#### [WORK TO COMPLETE]
(a) According to the piece on drug prices below, what does Nexium cost for a 90-day supply?
(b) Decide whether each statement agrees with the piece on drug prices below, and support each answer with the deciding words quoted from it: (i) The writer pays a Medicare Part B premium of $134. (ii) The writer's plan has covered more each year. (iii) The writer's COPD inhaler costs $150 per month.

#### [PASSAGE FOR REVIEW]
Barbara Cisek: Congress must take action on drug prices
When Sen. Bob Casey asked me to testify at a March 6 Senate hearing on big pharma and rising drug prices, I immediately thought about every senior citizen who has stood alongside me in line at the pharmacy, only to be forced to leave behind a needed medication because the price is too high. For many of us, our fixed incomes are just high enough to disqualify us for financial help from the state but still too low to absorb the mounting costs of prescription drugs.
I pay nearly $300 for a comprehensive Medicare Advantage plan through Highmark (Freedom Blue) and a Medicare Part B premium of $134, yet I still can’t count on affordable access to the life-saving medications I need to treat my slow-bleed stomach ulcers, diabetes and migraines. In fact, my plan has covered less and less each year.
My plan no longer covers either of the medications that were effective in reducing the severity of my migraines. I’ve paid $85 out of pocket for a 20-day supply; now $43 out of pocket for 27 pills of a generic brand. I spend $100 on a skin cream to treat rashes that insurance won’t cover. The inhaler I need for my chronic obstructive pulmonary disease (COPD) costs $150 per month.
My most crucial medication, Nexium, also happens to be my most expensive. Nexium keeps me alive, treating my slow-bleeding stomach ulcers, and costs $800 for a 90-day supply. Under my current plan, I pay $300 every three months. Other versions of the drug have made me sick, which means I also go through the step therapy process each year where my doctor is required to send a letter to my insurer confirming that I do in fact need the brand name drug because substitutes won’t work.

(Stored items)
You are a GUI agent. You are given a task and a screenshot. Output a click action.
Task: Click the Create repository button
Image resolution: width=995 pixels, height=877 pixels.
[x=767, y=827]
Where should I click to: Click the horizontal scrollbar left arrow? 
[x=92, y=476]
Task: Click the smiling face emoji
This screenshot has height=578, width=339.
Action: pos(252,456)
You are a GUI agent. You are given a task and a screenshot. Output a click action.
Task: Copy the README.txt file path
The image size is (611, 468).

#### [ANSWERS IN ORDER]
(a) $800

(b)
(i) Yes: "a Medicare Part B premium of $134"
(ii) No: "my plan has covered less and less each year"
(iii) Yes: "The inhaler I need for my chronic obstructive pulmonary disease (COPD) costs $150 per month"